The US government’s export ban could cut both ways, with the Chinese vendor being forced to spend billions on an alternative supply chain – and Qualcomm does not want to miss out

When the Trump administration increased its sanctions against Huawei back in May, it was immediately clear that this would be a huge blow to the Chinese vendor. No longer able to use components from US companies, Huawei will be forced to look elsewhere for its semiconductor needs, likely increasing business with MediaTek in Taiwan and South Korea’s Samsung to fill the gap.
Indeed, the affects of the sanctions have quickly proved their effectiveness.

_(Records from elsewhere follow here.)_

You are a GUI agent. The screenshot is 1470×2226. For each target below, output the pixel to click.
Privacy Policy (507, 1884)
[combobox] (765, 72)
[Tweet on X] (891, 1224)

Just last week, Huawei admitted that its latest flagship smartphone, the Mate 40, will be the last model to use the high-end Kirin processors made by its subsidiary HiSilicon.

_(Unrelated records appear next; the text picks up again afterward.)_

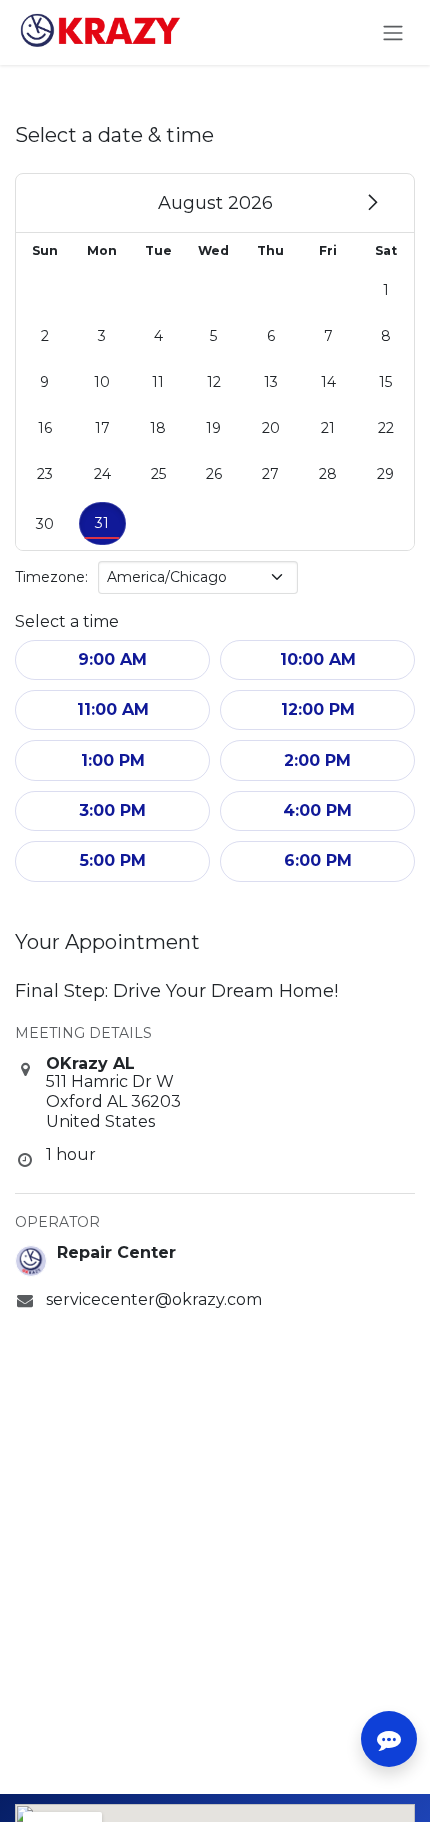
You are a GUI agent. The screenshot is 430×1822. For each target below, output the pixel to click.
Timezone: (51, 577)
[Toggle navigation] (393, 32)
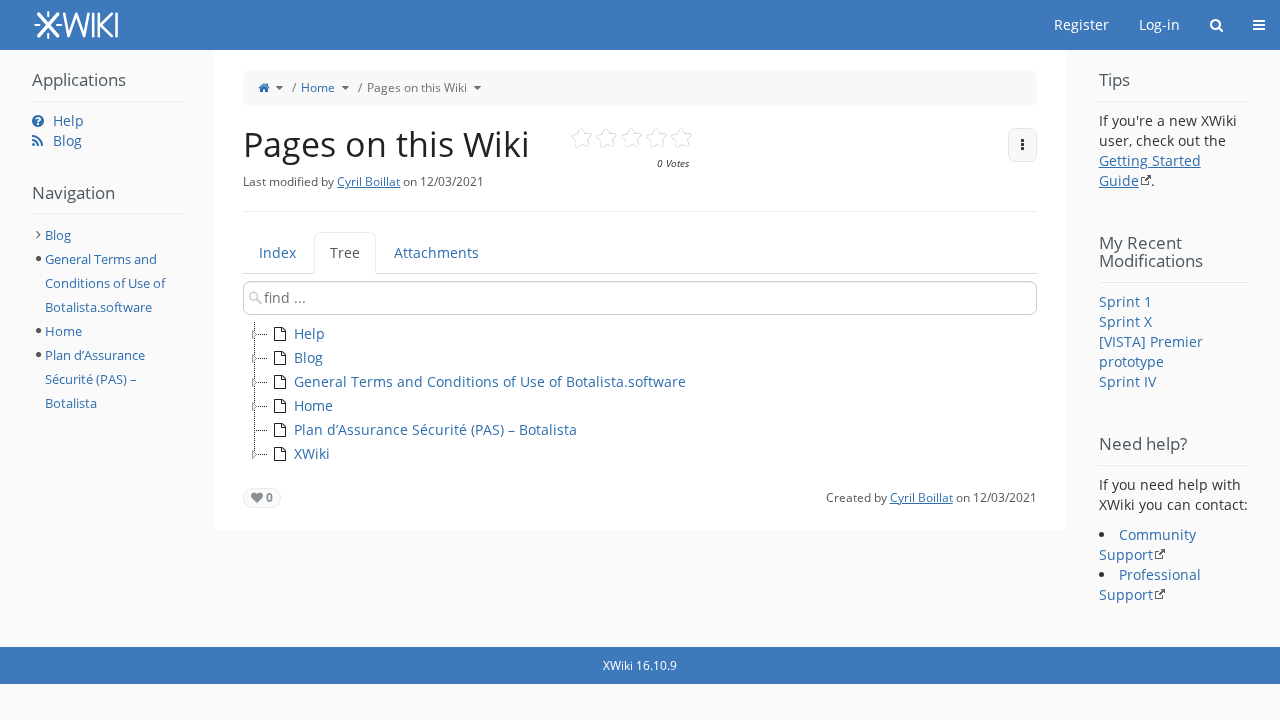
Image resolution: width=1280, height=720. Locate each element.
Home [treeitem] (313, 405)
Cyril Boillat (368, 181)
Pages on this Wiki (417, 87)
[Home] (263, 87)
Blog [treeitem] (308, 357)
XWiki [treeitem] (312, 453)
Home (318, 87)
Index (277, 252)
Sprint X (1125, 321)
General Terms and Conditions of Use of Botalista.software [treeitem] (490, 381)
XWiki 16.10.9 (640, 665)
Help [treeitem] (309, 333)
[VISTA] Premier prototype (1151, 351)
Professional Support (1150, 584)
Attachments (436, 252)
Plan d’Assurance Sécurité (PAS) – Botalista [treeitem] (435, 429)
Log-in (1159, 24)
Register (1081, 24)
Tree (345, 252)
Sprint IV (1127, 381)
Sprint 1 (1125, 301)
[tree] (639, 394)
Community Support (1147, 544)
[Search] (1216, 25)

However, such limitations are also limiting US companies. Huawei will have no choice but to take its business elsewhere, with companies like Qualcomm potentially losing out on billions of dollars.

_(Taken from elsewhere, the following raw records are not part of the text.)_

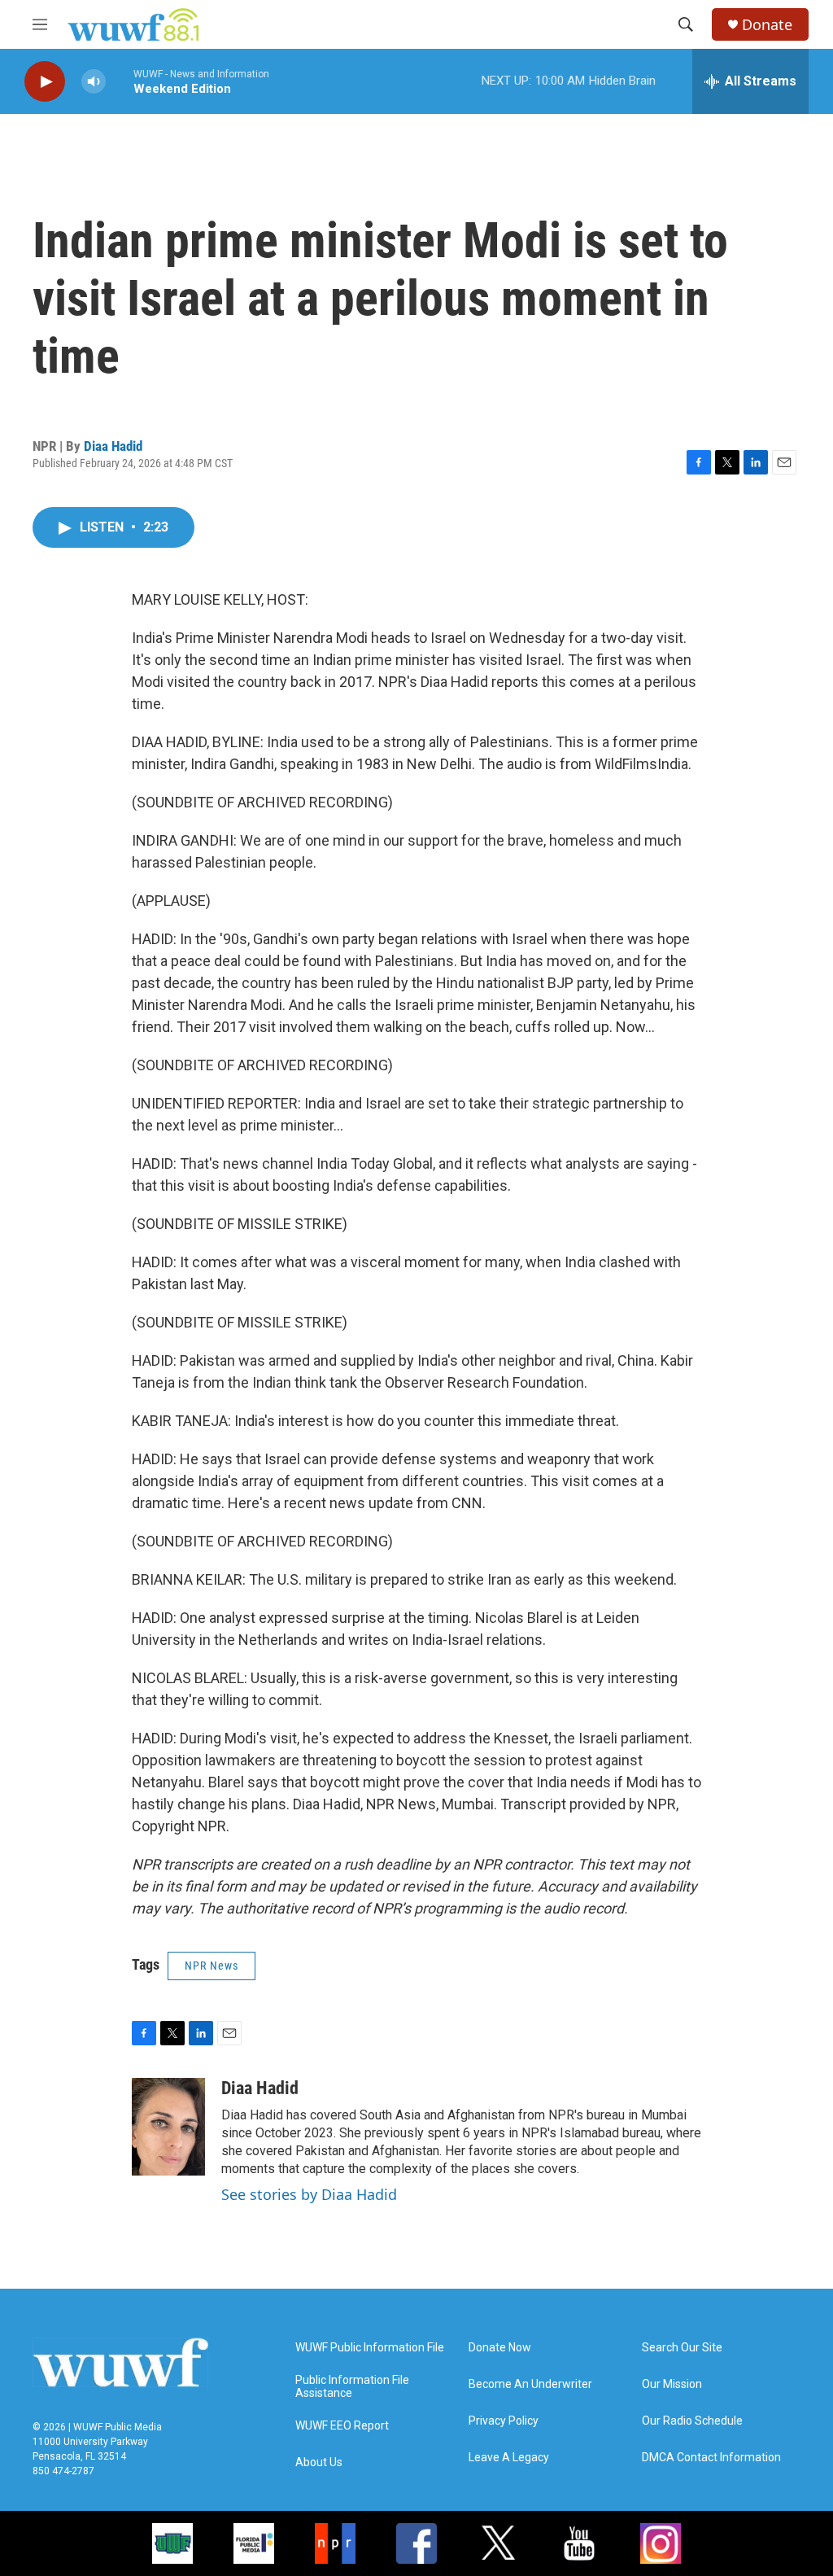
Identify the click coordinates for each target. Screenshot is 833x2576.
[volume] (93, 81)
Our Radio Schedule (692, 2421)
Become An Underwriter (530, 2384)
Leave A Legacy (509, 2457)
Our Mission (672, 2384)
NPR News (211, 1965)
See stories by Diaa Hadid (309, 2194)
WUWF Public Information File (369, 2348)
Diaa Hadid (113, 446)
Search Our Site (682, 2348)
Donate (767, 24)
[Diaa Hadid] (168, 2127)
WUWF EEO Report (342, 2426)
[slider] (119, 81)
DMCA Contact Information (711, 2457)
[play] (45, 81)
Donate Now (500, 2348)
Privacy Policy (504, 2421)
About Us (318, 2462)
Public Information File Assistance (352, 2386)
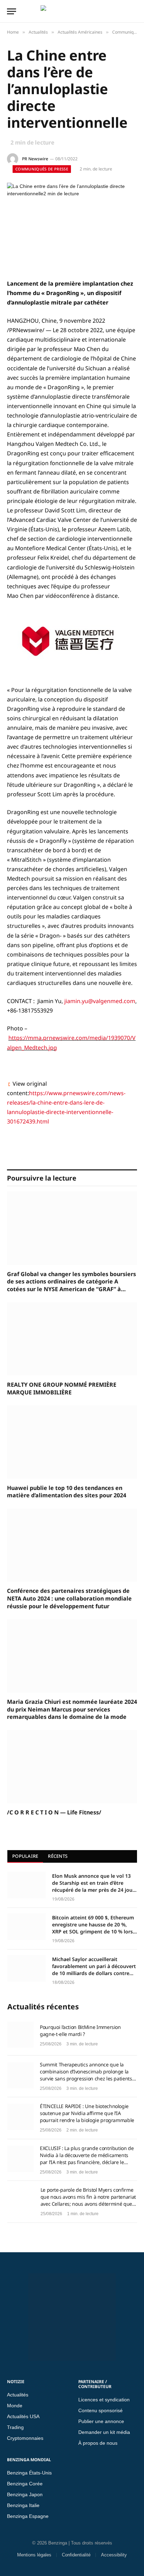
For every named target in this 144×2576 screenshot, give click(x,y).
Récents (57, 1856)
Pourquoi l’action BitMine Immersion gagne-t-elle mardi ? (80, 2030)
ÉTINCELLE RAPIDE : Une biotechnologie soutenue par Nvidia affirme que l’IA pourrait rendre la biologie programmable (87, 2113)
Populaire (25, 1856)
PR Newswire (35, 159)
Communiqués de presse (41, 169)
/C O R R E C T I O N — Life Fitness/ (54, 1812)
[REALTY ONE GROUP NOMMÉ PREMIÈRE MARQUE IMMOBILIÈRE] (72, 1339)
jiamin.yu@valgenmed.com (99, 1001)
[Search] (136, 11)
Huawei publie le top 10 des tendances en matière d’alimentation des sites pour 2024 (66, 1491)
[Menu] (11, 11)
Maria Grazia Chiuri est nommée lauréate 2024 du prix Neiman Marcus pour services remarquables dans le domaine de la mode (72, 1709)
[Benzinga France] (70, 11)
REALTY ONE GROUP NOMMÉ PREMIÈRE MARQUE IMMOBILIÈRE (61, 1388)
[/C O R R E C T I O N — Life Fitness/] (72, 1766)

“If Qualcomm is subject to export licensing, but its foreign competitors are not, US government policy will cause a rapid shift in 5G chipset market share in China and beyond,” said the company in a statement reported by the Wall Street Journal
 As a result, Qualcomm itself has begun to lobby the US government for a licence to continue supplying 5G chips to the Chinese vendor. Such a deal would be major business for both firms, but given Huawei’s precarious position amidst the ongoing trade war between the US and China, it may simply be safer for Huawei to focus more heavily on alternative sources and avoid potential US interference altogether.